# Characterization of delta Distribution

I encountered this problem while solving a problem related to characterization of delta function upto constant multiple.

$\phi \in D(R)$, Space of compactly supported infinitely differentiable functions. If $\phi(0)=0$, Then there exist a $\psi \in D(R)$ such that $\phi = x\psi$

Original question is as follow:

If $xT=0$, where T is a distribution. Then, $T = c\delta$

If above proposition could be proved, then this characterization would follow.

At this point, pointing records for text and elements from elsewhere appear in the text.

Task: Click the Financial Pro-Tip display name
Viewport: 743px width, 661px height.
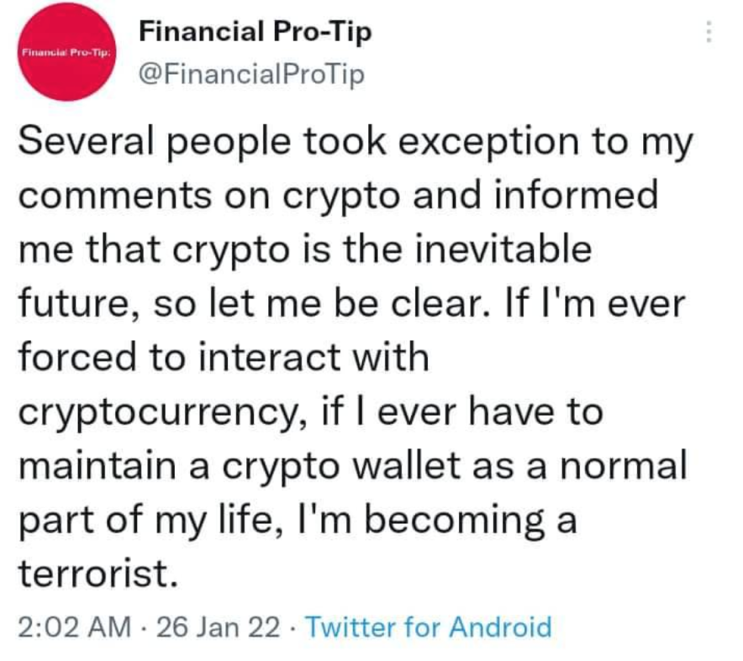Action: [x=255, y=32]
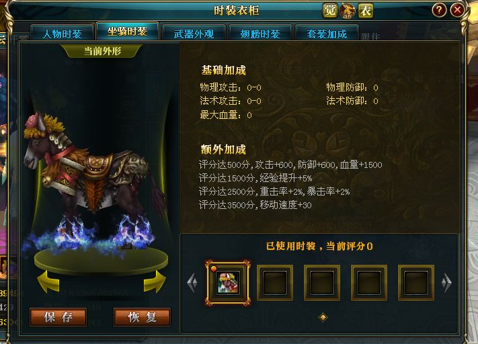This screenshot has height=344, width=478.
Task: Switch to the 人物时装 tab
Action: 63,34
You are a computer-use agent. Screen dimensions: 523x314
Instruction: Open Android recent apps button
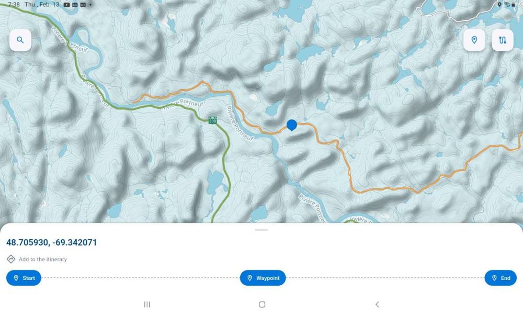[147, 305]
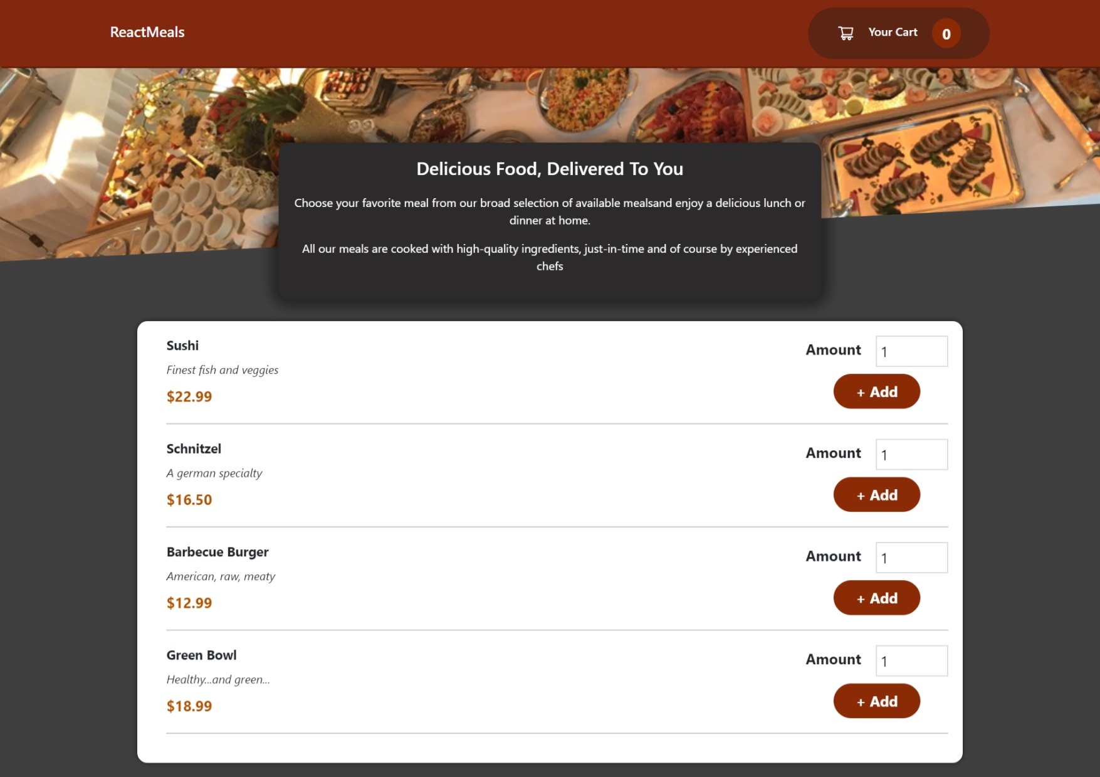Click the Green Bowl amount input field
Screen dimensions: 1100x777
click(x=911, y=660)
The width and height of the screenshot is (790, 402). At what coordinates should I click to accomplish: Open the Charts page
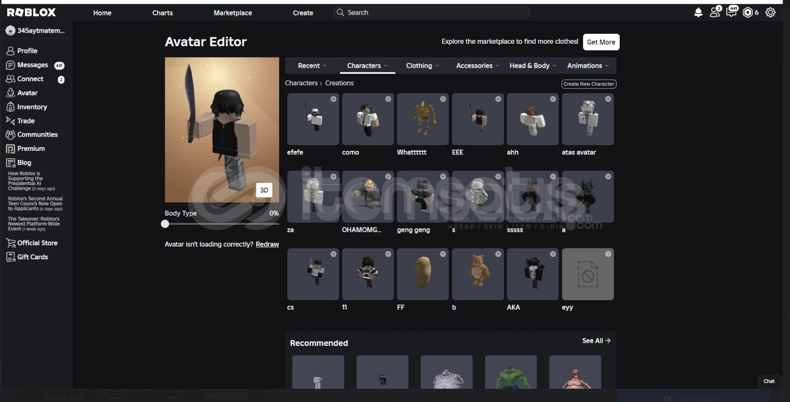(x=163, y=13)
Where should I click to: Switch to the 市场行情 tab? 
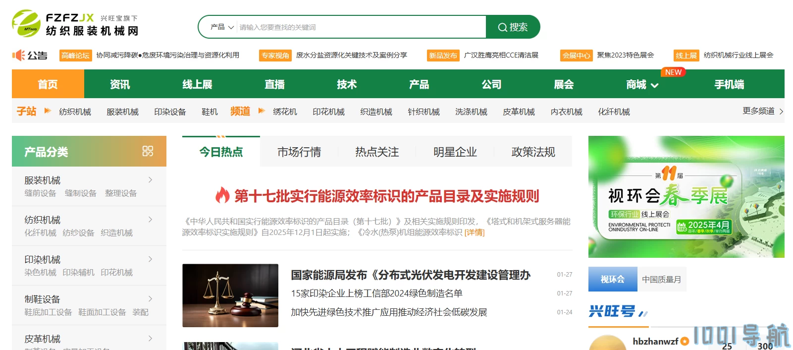coord(299,152)
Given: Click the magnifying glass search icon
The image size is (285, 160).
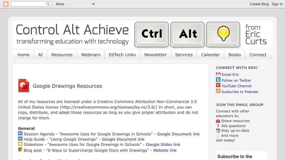Looking at the screenshot, I should (x=48, y=4).

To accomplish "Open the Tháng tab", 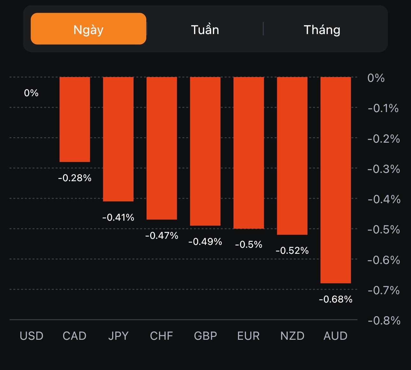I will click(x=322, y=30).
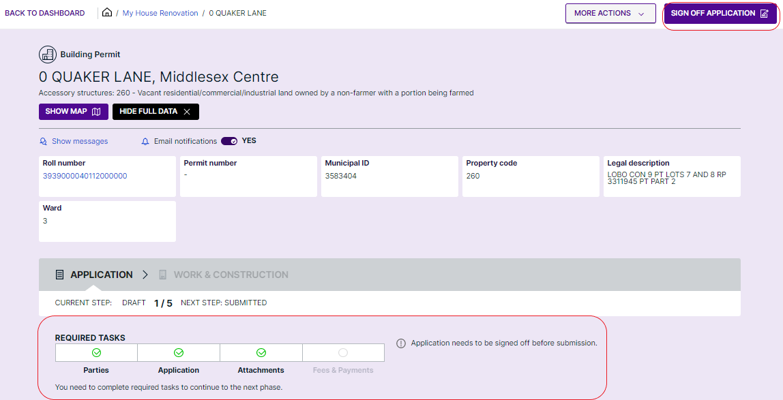Click the home icon in the breadcrumb

(106, 12)
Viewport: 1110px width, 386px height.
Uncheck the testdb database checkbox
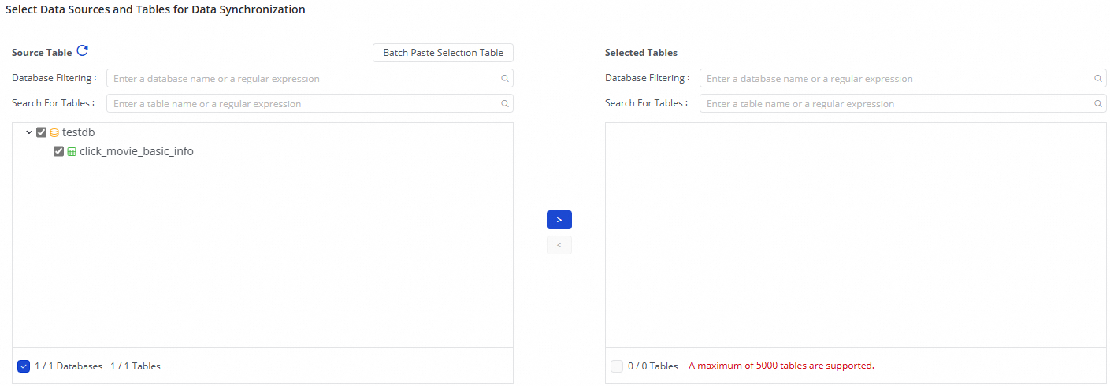42,133
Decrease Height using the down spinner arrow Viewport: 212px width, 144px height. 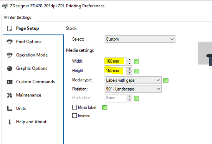[x=129, y=73]
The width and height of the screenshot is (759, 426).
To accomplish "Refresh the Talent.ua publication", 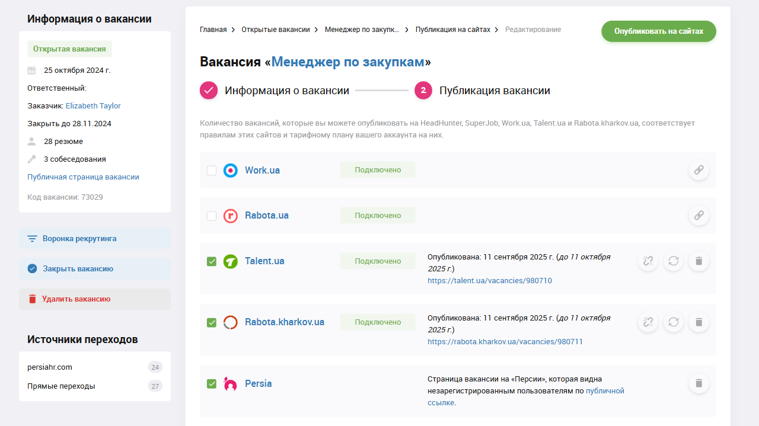I will pos(673,261).
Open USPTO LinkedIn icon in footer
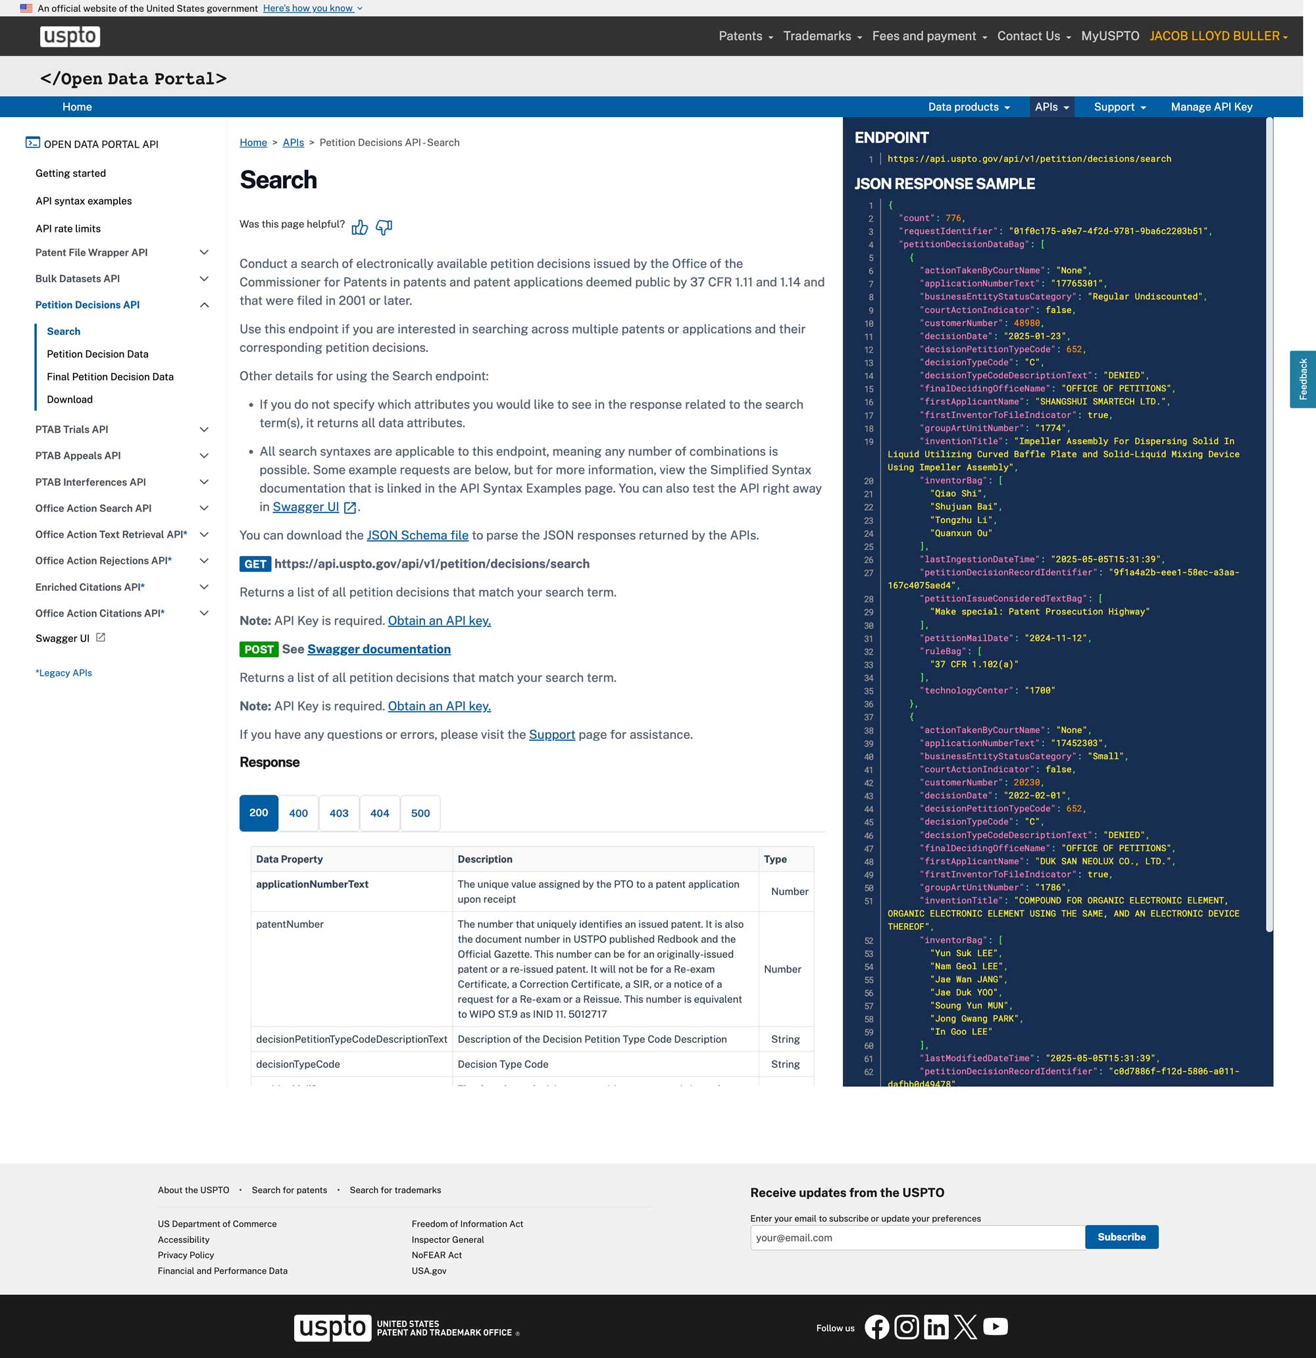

• I know this question is very old, but I've run into the same problem recently. I see how Hadamard's Lemma gives you an infinitely differentiable $\psi$, but why is $\psi$ also compactly supported? – artificial_moonlet Oct 3 '14 at 1:45
• if $\phi =x\psi$ then one of the two functions has compact support iff the other one has... – Dan Petersen Oct 3 '14 at 5:33
• Ah, I misread the question prompt. I didn't realize we were also assuming $\phi(0) = 0$. – artificial_moonlet Oct 3 '14 at 12:28
For the original question, you could use the fact that the support of $T$ can only be at the origin. Then a theorem (I forgot the name, it is in the distribution book of Kolk and Duistermaat) states that we can write
$T=\sum_{i=0}^{n}c_i\delta^{(i)}$
for some $n$. It easily follows that $c_i=0$ for $i>0$.